> [WHAT YOU SHOULD DO] Scan the data below for the string "size". Copy every line where it appears.

> [TASK DATA]
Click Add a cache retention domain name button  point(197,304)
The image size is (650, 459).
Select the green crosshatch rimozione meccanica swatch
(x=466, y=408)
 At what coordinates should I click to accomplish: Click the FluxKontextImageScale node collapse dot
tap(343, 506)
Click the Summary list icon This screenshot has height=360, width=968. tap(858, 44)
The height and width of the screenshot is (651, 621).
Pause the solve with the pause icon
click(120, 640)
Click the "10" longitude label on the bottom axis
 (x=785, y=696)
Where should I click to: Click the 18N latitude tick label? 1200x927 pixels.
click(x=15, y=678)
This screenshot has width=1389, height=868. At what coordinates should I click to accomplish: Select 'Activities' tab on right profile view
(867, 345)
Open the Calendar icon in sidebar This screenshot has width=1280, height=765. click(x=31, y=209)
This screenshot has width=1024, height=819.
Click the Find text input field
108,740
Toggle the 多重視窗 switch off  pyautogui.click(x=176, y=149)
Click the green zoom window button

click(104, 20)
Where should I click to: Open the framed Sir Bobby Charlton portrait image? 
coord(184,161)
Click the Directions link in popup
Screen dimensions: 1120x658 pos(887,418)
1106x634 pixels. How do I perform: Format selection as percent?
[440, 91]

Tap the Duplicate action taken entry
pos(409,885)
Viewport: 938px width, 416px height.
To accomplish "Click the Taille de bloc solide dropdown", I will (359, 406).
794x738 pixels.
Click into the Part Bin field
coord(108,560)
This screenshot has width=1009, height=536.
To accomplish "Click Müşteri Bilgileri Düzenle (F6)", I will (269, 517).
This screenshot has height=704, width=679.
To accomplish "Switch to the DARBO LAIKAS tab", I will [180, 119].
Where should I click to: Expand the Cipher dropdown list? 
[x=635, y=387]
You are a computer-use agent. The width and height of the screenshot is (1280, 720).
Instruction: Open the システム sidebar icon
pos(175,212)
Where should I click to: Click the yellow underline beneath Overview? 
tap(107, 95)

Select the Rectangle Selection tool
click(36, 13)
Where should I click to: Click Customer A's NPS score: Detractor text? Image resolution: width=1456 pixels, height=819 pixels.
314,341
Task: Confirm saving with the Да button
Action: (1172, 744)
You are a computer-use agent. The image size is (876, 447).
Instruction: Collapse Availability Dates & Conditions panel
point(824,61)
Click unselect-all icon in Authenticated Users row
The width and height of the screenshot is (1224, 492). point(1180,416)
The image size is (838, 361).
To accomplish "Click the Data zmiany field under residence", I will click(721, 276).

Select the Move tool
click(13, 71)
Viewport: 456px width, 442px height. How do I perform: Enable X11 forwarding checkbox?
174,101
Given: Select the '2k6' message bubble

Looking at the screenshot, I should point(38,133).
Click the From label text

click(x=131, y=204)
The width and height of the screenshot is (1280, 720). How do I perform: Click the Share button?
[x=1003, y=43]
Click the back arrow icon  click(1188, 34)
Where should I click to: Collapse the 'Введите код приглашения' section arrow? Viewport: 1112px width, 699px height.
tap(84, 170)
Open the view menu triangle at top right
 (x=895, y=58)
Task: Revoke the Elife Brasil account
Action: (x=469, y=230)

> [OUTPUT OF THE EXERCISE]
The image size is (650, 459).
You are a computer-use agent. The image size is (876, 447).
The image size is (838, 361).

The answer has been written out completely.